Baca berita tanpa iklan. Gabung Kompas.com+
Salin Artikel

Larangan Obat Sirup, Kasus Gagal Ginjal Akut Misterius, dan Pandangan Ahli Farmasi...

KOMPAS.com – Kementerian Kesehatan (Kemenkes) untuk sementara meminta para tenaga kesehatan (nakes) agar tidak meresepkan obat dalam bentuk sediaan cair atau sirup.

Adapun bagi apotek, Kemenkes juga meminta agar tidak menjual obat dalam bentuk sirup.

“Kemenkes meminta pada apotek untuk sementara tidak menjual obat bebas dan atau obat bebas terbatas dalam bentuk cair atau sirup kepada masyarakat sampai hasil penelusuran kementerian atau BPOM ini tuntas,” kata Juru Bicara Kementerian Kesehatan RI, Mohammad Syahril dalam konferensi pers Kemenkes, Rabu (19/10/2022).

Rekomendasi dari Kemenkes ini berlaku untuk semua obat sirup ataupun obat cair, dan tidak hanya parasetamol.

Sebagai gantinya, anak-anak bisa diberikan obar selain dalam bentuk sirup.

“Sebagai alternatif bisa memakai bentuk sediaan lain seperti tablet, kapsul, supositoria atau lainnya,” ungkap dia.

Sebagai informasi, larangan Kemenkes ini dikeluarkan setelah adanya kasus gagal ginjal akut misterius. Todal sudah ada 206 kasus sejak Januari hingga 16 Oktober 2022.

Adapun penyebab dari penyakit tersebut sejauh ini belum diketahui.

Lantas, apakah keputusan tersebut sudah tepat?

Pandangan ahli

Guru Besar bidang Farmakologi dan Farmasi Klinis Fakultas Farmasi UGM Zullies Ikawati menilai keputusan larangan penggunaan sirup tersebut memang sangat dilematis.

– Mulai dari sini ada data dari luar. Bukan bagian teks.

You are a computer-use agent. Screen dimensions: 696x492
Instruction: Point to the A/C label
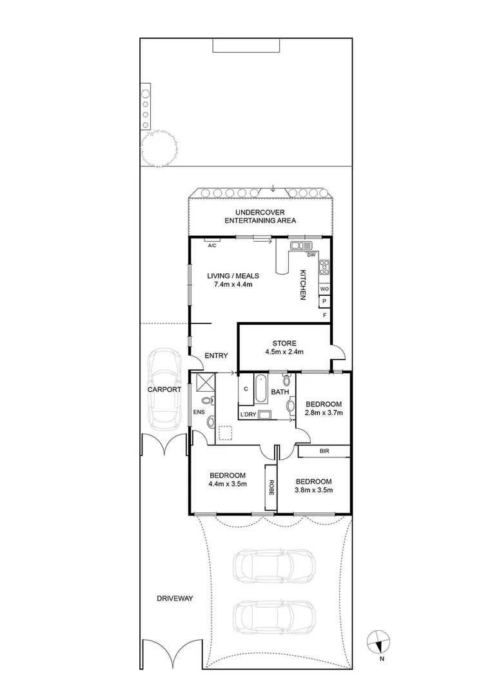point(212,246)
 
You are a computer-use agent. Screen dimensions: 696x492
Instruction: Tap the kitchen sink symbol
point(301,245)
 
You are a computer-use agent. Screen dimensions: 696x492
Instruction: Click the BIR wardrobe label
point(324,452)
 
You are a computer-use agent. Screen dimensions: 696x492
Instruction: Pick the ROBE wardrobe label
point(271,488)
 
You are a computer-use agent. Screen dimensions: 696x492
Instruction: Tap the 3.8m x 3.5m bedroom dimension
point(313,490)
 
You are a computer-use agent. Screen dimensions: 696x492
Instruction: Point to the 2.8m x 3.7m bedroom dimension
point(323,412)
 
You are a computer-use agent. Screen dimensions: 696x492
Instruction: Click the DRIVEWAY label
point(175,599)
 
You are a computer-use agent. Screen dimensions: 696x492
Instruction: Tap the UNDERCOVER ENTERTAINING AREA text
point(260,217)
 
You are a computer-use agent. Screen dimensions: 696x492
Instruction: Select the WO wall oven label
point(324,289)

“Menurut saya ini memang keputusan yang sangat dilematis, karena obat bentuk sediaan cair atau sirup kan memang banyak digunakan untuk anak-anak yang belum bisa menelan obat tablet atau kapsul,” ujar Zullies kepada Kompas.com, Rabu (19/10/2022).

Namun pihaknya mengingatkan, bahwa sebaiknya keputusan Kemenkes melarang seluruh obat bentuk sediaan cair atau sirup ini dilakukan dengan mempertimbangkan risiko dan manfaat.

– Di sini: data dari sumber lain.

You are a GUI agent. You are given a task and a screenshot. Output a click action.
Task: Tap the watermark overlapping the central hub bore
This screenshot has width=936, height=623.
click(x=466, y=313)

“Memang saat ini risiko terjadinya gagal ginjal akut sepertinya dianggap lebih besar dengan menggunakan sirup sehingga disarankan penghentiannya. Tetapi mestinya tidak digebyah uyah (disamaratakan) ya,” katanya lagi.

Terutama menurutnya, untuk anak-anak yang menderita penyakit kronis dan harus minum obat rutin berbentuk sirup yang selama ini aman-aman saja dalam penggunaannya.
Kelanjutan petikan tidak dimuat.